Five Previous Military Interventions in West Africa
February 2, 2017 in West Africa
West African states have a long history of sending their military forces to intervene in neighbouring countries, under the umbrella of a regional cooperation bloc.
Created in 1975, the Economic Community of West African States (ECOWAS) focuses mainly on resolving regional conflicts. The group has fifteen members, of which eight are francophone (Benin, Burkina Faso, Guinea, Ivory Coast, Mali, Niger, Senegal and Togo); five are Anglophone (The Gambia, Ghana, Liberia, Nigeria and Sierra Leone); and two are Portuguese speaking (Cape Verde and Guinea-Bissau). The organization is dominated politically and economically by regional powerhouse Nigeria.
In the case of The Gambia, where President Yahya Jammeh has refused to stand down after losing the 1 December 2016 presidential election, the bloc has thrown its support behind the new President Adama Barrow.
Here is a look at the five main foreign interventions that have been carried out since 1990:
MALI
On 11 January 2013, following a United Nations Security Council resolution, the bloc authorises the immediate deployment of an intervention force that aims to help Mali retake its Islamist-controlled north. On the same day, the French military launched Operation Serval to back the Malian army and drive back the Islamists, who are pushing south towards the capital, Bamako. The West African force comprises of 6,300 men, including 2,000 from Chad, which is not an ECOWAS member. The Chadian soldiers were on the frontline alongside French soldiers in fighting the insurgents. On 1 July 2013, the ECOWAS force is absorbed by the UN’s MINUSMA stabilization force in Mali, which is currently 13,000 strong.
GUINEA-BISSAU
West African troops deployed to Guinea-Bissau in May 2012 in order to help the political transition after one of the country’s many coups. They have since served with a mandate to protect public figures and institutions. The force consists of more than 600 police officers and paramilitary gendarmes from Burkina Faso, Nigeria, Niger, Senegal and Togo. Already in February 1999, a lightly armed ECOWAS force was deployed to the country in a bid to help resolve the crisis. The force however withdrew several months later after failing to prevent a resumption of fighting and the overthrow of the head of state.
LIBERIA
In August 1990, ECOWAS deployed a force of several hundred men to Liberia to intervene in a civil war that had ignited eight months earlier.
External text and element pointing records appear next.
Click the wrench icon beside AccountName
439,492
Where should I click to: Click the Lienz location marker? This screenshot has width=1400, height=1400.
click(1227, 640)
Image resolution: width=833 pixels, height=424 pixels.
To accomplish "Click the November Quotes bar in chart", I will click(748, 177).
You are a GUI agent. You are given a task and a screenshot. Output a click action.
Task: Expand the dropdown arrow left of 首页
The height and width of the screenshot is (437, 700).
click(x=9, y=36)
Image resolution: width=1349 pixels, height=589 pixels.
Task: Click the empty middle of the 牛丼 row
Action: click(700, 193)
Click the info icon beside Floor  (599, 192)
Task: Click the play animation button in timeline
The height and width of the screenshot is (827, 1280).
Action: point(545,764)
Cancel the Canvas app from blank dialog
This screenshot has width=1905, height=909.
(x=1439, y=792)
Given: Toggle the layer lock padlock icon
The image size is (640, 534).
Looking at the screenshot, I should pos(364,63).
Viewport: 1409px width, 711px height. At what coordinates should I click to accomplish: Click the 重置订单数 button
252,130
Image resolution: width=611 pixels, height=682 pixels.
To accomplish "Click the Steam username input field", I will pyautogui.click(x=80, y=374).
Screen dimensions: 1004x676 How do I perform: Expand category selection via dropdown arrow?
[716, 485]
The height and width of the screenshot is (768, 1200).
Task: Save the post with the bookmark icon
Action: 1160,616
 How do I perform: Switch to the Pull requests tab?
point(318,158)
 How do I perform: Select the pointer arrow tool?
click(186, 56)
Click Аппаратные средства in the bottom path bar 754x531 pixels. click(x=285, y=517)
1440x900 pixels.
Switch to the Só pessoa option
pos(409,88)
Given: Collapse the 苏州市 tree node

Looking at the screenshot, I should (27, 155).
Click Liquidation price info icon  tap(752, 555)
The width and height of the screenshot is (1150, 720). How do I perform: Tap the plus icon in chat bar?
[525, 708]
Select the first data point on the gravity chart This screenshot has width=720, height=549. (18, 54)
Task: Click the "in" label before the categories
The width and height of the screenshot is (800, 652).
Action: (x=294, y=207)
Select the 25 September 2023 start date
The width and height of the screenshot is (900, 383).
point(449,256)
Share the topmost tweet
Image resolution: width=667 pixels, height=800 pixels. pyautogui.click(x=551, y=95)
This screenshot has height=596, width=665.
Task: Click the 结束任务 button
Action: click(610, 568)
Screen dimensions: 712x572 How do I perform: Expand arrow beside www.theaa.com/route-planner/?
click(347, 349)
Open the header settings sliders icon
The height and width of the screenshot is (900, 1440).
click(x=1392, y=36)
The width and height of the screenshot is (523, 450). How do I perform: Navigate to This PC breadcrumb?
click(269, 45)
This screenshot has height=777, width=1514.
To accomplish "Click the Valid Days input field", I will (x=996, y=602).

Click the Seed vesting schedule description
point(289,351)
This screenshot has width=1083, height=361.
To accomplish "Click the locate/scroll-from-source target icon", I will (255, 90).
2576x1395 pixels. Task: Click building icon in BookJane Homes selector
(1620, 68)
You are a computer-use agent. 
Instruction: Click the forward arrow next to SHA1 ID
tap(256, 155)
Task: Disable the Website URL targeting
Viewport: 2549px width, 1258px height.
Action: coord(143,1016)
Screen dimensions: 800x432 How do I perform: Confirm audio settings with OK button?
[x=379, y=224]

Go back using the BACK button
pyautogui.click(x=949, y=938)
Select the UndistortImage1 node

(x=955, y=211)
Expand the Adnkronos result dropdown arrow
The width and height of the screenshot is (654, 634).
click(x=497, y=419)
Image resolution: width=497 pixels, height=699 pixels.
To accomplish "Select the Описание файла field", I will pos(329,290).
The ECOWAS Ceasefire Monitoring Group (ECOMOG) quickly grew to nearly 20,000 soldiers. Although it was generally described as a peacekeeping force, ECOMOG was soon called on to take more responsibilities for maintaining order. In early 1997, more than seven years after the war began, ECOMOG carried out a major disarmament operation, which effectively paved the way for multi-party elections that were held in July of that year. The last ECOMOG soldiers left Liberia in October 1999.
In August 2003, a new ECOWAS mission, known as ECOMIL, was deployed to the capital Monrovia, which had been under siege by rebels for three months. The force, which was restricted to some 3,500 soldiers, was unable to deploy across the whole of the country, resulting it in transferring its contingent to the United Nations.
SIERRA LEONE
ECOMOG’s Nigerian contingent drives a 1998 – 1998 military junta, the Revolutionary United Front (RUF), from Freetown and reinstates President Ahmed Tejan Kabbah. On 6 January 1999, the RUF invaded Freetown. IT was expelled two weeks later by ECOMOG troops. The West African intervention force, which has up to 11,000 men stationed in Sierra Leone, officially winds up its mission in May 2000 and is replace by the UN peacekeeping force, which was formed to guarantee the Lome peace accord of July 1999, which ended the civil war.
IVORY COAST
A 1,300-strong West African force is deployed in January 2003 after a military rebellion, which effectively cuts Ivory Coast in two. In 2004, the soldiers are integrated into the UN’s mission in the country.